Several travel and tourism associations are celebrating the passage of the $1.7 trillion omnibus spending bill, which includes provisions that will help protect and strengthen the multibillion-dollar US tourism industry.
Lauded for staving off a government shutdown, shoring up retirement accounts for millions of Americans, and sending aid to the ongoing Russia-Ukraine conflict, the spending bill also included benefits for US travel via the Visit America Act/Omnibus Travel and Tourism Act (H.R. 6965/S. 3375), which establishes the first-ever assistant secretary of travel and tourism within the US Department of Commerce. That leadership has long been the goal of both the American Society of Travel Advisors (ASTA) and the US Travel Association (USTA) through their consistent lobbying on the Hill.
“This is a tremendous win for travelers, the travel industry, and America’s economy,” says USTA President & CEO Geoff Freeman. “The idea to create a presidentially appointed, US Senate-confirmed position to lead federal travel policy has been around for decades. Thanks to a bipartisan and bicameral group of congressional leaders, the United States will now join all G20 countries with a senior federal official focused on travel.”
He added: “The Assistant Secretary will play an important role as we partner with government to lower visitor visa wait times, modernize security screening, and leverage new technologies to make travel more seamless and secure.”
“During the COVID-19 pandemic, travel advisors had a front-row seat to the scattered nature of federal oversight of the travel industry. Contending with numerous federal agencies and ever-changing, and sometimes conflicting, rules regarding travel while struggling to keep their businesses alive put unnecessary and avoidable hardships on travel advisors. Creating a high-level leadership position within the federal government focused on travel industry concerns, as this legislation does, would protect the industry from unnecessary setbacks due to conflicting and confusing policy decisions in the future,” says ASTA Executive Vice President Eben Peck.
The passage of the bill realizes the longtime goal of the association, as it was a major focus of its Legislative Day this past summer.
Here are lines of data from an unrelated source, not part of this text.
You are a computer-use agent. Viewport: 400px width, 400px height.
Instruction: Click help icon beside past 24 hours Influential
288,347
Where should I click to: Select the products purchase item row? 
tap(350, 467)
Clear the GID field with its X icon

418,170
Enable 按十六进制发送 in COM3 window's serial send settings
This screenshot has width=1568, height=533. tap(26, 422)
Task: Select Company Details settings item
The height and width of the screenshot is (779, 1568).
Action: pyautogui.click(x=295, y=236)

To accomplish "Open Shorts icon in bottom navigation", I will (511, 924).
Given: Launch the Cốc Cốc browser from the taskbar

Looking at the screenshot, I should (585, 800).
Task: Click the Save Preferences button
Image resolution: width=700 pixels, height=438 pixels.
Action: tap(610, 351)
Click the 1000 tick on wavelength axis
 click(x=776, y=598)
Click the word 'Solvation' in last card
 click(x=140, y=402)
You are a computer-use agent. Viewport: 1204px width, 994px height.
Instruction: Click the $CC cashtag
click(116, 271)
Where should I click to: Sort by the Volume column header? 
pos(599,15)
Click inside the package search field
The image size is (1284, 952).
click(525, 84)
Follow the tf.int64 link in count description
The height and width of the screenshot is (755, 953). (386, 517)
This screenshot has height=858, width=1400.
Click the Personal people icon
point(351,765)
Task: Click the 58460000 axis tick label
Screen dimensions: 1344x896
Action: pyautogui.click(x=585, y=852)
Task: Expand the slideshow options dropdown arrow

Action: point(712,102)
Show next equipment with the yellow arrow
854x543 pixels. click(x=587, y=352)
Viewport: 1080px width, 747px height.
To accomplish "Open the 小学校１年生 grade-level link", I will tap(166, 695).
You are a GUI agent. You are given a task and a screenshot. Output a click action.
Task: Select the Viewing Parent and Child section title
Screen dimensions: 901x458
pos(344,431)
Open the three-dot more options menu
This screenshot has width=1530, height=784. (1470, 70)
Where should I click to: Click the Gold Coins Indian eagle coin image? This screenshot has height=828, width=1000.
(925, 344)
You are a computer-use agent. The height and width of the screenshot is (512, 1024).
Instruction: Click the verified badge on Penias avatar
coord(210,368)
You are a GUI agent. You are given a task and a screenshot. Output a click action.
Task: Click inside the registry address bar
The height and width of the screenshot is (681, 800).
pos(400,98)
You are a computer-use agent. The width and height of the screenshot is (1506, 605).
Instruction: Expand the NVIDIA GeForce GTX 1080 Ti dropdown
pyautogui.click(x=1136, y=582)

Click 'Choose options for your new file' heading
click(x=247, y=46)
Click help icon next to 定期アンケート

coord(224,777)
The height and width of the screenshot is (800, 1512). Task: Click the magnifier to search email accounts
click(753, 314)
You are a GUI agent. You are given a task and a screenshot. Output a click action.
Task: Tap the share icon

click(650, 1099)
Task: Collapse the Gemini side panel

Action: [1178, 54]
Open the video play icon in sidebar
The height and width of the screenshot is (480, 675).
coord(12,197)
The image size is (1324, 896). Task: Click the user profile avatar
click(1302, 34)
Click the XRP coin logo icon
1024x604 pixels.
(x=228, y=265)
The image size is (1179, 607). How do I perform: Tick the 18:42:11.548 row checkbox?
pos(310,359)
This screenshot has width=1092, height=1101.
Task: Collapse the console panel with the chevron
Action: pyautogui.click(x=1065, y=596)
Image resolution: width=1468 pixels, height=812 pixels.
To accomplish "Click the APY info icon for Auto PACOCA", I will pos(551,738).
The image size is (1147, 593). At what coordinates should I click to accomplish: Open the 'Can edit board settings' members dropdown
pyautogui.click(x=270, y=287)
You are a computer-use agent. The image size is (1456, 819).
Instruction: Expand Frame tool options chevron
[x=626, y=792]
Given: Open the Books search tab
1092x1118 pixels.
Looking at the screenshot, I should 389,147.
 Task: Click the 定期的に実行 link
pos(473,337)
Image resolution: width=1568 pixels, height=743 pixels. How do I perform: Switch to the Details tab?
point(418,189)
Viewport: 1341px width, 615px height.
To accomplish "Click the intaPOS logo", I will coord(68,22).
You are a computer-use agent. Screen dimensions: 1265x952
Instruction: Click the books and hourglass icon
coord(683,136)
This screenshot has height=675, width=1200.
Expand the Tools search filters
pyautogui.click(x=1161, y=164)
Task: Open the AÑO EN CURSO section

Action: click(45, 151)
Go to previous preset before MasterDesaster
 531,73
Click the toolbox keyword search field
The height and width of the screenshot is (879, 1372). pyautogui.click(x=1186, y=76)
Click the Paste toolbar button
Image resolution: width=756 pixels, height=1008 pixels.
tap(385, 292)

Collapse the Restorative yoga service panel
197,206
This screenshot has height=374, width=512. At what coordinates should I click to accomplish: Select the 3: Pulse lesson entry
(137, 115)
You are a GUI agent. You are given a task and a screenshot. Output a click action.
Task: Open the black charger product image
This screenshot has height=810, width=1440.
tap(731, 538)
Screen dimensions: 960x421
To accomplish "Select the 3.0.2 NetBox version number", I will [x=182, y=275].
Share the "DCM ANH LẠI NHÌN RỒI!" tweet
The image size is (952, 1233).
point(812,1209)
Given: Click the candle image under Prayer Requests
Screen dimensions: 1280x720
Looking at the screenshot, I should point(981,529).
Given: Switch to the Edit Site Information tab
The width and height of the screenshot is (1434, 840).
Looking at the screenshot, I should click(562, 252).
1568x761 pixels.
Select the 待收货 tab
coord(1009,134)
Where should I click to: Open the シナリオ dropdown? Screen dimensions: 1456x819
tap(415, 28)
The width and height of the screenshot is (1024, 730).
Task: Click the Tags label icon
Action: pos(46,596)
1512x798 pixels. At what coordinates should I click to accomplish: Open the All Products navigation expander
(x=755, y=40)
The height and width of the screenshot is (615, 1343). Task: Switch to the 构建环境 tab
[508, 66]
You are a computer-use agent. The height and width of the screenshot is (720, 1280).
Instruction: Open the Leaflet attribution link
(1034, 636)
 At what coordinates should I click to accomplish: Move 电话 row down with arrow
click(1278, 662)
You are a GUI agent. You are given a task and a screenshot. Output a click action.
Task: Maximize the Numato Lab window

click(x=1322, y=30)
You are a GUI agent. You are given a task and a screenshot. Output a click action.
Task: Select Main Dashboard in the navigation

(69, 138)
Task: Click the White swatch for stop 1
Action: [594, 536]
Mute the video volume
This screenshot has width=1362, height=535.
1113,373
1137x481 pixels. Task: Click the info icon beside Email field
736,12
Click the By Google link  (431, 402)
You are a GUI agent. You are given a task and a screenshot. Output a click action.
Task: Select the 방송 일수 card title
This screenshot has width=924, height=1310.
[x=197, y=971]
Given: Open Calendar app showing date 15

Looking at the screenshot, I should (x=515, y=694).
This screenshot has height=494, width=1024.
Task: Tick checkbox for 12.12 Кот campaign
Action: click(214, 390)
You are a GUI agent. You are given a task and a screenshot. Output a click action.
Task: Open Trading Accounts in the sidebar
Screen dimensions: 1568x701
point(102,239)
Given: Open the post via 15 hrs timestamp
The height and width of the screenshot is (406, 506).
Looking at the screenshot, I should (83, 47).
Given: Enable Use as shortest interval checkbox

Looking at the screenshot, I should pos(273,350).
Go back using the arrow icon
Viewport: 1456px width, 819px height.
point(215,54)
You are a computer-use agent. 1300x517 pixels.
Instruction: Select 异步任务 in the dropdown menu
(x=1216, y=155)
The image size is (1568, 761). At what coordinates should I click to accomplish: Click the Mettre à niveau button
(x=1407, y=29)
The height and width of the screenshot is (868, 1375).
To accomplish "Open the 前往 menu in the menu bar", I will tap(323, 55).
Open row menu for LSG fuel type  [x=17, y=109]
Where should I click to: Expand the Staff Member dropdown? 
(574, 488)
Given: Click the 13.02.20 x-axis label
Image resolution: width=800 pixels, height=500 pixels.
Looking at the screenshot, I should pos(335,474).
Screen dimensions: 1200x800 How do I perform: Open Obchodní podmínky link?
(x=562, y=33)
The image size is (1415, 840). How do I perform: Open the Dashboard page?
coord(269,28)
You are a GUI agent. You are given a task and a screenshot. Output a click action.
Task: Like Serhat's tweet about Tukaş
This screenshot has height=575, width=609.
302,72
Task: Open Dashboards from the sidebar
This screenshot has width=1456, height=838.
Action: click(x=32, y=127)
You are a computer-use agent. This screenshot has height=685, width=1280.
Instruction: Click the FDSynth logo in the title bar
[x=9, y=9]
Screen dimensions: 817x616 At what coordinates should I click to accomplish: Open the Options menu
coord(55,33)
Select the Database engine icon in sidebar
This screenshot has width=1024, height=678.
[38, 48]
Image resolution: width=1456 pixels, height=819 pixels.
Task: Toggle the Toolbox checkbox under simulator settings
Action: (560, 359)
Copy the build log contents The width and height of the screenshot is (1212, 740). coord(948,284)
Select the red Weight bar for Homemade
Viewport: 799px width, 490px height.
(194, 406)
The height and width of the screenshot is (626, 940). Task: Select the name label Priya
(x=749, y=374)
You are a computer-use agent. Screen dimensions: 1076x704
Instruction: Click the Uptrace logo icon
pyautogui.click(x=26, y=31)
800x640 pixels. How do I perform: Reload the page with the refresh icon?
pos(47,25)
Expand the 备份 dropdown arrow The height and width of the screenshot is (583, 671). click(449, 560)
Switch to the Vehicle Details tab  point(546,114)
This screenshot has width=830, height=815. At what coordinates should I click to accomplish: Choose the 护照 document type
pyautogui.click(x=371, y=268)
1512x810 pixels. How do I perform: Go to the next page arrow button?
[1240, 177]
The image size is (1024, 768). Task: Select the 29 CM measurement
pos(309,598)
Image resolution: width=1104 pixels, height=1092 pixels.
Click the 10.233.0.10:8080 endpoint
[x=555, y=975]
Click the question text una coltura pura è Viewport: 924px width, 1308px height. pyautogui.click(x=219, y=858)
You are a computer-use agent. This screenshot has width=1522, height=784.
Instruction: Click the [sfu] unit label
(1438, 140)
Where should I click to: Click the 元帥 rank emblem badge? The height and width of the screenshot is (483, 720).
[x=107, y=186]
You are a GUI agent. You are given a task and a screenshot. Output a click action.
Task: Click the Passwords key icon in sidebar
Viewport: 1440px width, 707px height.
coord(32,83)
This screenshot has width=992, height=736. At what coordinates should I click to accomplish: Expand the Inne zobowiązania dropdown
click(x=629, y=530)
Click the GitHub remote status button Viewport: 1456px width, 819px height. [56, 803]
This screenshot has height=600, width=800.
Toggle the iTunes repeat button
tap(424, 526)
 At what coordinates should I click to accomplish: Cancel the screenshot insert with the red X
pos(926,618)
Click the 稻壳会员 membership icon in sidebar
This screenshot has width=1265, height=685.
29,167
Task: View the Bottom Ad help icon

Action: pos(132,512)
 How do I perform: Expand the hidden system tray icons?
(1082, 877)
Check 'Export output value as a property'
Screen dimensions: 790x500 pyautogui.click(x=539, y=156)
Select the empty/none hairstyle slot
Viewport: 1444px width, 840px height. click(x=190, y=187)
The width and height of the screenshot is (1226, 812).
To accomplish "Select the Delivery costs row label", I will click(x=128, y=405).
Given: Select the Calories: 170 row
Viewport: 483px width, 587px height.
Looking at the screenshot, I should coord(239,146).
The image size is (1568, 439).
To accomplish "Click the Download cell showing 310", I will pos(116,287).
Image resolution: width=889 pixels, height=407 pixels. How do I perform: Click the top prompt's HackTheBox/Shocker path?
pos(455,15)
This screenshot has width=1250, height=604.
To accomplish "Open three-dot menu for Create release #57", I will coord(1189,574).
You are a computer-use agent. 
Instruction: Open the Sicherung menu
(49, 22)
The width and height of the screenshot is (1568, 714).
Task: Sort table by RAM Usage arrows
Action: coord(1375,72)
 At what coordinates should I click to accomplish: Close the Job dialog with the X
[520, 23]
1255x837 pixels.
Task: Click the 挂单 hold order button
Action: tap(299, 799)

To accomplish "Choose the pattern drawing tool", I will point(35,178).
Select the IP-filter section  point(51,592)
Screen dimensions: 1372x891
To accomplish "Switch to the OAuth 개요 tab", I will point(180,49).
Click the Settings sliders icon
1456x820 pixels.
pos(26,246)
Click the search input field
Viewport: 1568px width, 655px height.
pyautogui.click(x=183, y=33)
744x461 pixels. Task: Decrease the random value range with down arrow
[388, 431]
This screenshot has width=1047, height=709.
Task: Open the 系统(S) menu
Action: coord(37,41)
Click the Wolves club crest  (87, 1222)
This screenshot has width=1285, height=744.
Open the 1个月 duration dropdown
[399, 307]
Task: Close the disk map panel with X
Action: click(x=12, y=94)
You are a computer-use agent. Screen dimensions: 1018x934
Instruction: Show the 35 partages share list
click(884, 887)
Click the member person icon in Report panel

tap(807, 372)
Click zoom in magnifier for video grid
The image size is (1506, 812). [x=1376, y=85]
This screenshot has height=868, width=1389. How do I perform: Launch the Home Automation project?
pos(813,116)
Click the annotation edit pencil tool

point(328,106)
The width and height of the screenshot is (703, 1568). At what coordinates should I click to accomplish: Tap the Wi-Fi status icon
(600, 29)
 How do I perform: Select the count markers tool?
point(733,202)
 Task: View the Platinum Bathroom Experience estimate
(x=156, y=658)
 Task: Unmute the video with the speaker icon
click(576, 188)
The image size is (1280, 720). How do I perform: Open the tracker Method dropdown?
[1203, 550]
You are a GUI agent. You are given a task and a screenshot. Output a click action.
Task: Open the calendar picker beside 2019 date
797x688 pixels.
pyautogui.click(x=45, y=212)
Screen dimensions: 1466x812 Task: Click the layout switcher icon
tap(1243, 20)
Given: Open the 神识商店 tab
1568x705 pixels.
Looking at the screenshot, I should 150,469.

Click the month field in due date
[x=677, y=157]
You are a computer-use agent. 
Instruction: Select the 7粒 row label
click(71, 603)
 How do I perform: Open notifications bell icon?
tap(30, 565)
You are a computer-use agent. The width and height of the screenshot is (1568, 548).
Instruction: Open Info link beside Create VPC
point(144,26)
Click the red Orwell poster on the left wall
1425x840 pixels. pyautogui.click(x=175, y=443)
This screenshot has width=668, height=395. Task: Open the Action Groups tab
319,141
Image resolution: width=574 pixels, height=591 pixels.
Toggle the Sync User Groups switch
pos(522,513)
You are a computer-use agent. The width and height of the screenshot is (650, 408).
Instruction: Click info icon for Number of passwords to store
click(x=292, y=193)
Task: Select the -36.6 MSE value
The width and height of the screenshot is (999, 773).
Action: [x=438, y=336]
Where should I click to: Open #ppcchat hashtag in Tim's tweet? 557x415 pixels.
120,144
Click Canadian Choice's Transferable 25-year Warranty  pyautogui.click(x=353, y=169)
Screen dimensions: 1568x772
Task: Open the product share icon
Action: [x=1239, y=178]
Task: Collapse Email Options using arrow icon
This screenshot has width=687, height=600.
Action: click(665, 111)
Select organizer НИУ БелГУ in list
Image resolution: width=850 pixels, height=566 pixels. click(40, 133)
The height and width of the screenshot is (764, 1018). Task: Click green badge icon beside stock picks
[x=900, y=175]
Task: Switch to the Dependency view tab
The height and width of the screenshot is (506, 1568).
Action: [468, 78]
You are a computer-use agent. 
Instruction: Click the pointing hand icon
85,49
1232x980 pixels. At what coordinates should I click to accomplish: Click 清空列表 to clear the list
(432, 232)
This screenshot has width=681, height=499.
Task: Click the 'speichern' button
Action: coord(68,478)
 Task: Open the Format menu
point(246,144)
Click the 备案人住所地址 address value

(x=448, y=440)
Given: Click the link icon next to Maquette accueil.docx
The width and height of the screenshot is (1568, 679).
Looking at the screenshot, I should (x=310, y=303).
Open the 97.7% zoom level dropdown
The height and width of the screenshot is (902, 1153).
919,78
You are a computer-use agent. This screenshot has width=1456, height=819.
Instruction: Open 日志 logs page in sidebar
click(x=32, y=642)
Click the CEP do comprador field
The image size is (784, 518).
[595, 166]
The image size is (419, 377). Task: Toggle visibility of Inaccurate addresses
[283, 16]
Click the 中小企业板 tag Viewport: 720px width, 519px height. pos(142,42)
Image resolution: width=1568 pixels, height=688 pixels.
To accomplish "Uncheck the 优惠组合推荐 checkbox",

“In June, more than 225 travel advisors and suppliers representing ASTA took to the halls of Congress to advocate on behalf of this legislation and share their personal stories of how government restrictions affected their businesses throughout the pandemic. Their hard work paid off, as the legislation tripled its cosponsors in the week following ASTA’s Legislative Day. Since that time, ASTA and its members have continued to push for inclusion in any year-end legislative vehicle,” says Peck.
According to ASTA, this successful bill is part of several legislative victories over the past year: In September, the House of Representatives passed the Visit America Act (H.R. 6965), introduced by Rep. Dina Titus (D-NV), to safeguard the travel industry in the event of another global pandemic. The Senate version, S. 1947, was incorporated into the Omnibus Travel and Tourism Act (S. 3375), which advanced out of the Senate Commerce, Science, and Transportation Committee in December 2021.